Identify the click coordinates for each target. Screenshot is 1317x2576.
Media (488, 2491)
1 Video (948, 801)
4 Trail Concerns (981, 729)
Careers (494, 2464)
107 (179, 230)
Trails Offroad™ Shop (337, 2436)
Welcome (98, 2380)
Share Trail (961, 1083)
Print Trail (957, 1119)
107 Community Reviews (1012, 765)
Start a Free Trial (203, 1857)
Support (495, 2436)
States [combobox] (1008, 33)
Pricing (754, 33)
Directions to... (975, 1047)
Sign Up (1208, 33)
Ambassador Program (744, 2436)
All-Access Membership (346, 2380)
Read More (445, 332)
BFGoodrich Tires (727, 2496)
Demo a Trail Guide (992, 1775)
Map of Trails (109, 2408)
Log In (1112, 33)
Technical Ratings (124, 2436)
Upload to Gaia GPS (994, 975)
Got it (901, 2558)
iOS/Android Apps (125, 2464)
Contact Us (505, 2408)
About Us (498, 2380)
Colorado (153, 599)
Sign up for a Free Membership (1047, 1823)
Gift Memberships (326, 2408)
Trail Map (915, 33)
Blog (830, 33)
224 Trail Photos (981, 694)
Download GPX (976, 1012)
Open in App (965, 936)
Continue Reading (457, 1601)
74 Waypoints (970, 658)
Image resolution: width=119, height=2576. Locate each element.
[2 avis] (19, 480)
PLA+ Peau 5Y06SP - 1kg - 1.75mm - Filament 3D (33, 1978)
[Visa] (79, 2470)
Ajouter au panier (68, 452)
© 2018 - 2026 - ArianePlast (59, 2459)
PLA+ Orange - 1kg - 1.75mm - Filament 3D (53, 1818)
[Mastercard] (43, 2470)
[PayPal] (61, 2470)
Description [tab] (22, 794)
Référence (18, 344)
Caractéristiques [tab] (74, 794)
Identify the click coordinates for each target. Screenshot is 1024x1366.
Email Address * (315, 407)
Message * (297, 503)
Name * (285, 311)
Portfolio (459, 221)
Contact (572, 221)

§ What you need to do
Output should match, line for line, the stretch of the material above from the line holding "Got it (901, 2558)" through the line holding "Email Address * (315, 407)".

§ Exercise output
Got it (901, 2558)
iOS/Android Apps (125, 2464)
Contact Us (505, 2408)
About Us (498, 2380)
Colorado (153, 599)
Sign up for a Free Membership (1047, 1823)
Gift Memberships (326, 2408)
Trail Map (915, 33)
Blog (830, 33)
224 Trail Photos (981, 694)
Download GPX (976, 1012)
Open in App (965, 936)
Continue Reading (457, 1601)
74 Waypoints (970, 658)
Image resolution: width=119, height=2576. Locate each element.
[2 avis] (19, 480)
PLA+ Peau 5Y06SP - 1kg - 1.75mm - Filament 3D (33, 1978)
[Visa] (79, 2470)
Ajouter au panier (68, 452)
© 2018 - 2026 - ArianePlast (59, 2459)
PLA+ Orange - 1kg - 1.75mm - Filament 3D (53, 1818)
[Mastercard] (43, 2470)
[PayPal] (61, 2470)
Description [tab] (22, 794)
Référence (18, 344)
Caractéristiques [tab] (74, 794)
Identify the click coordinates for each target. Screenshot is 1024x1366.
Email Address * (315, 407)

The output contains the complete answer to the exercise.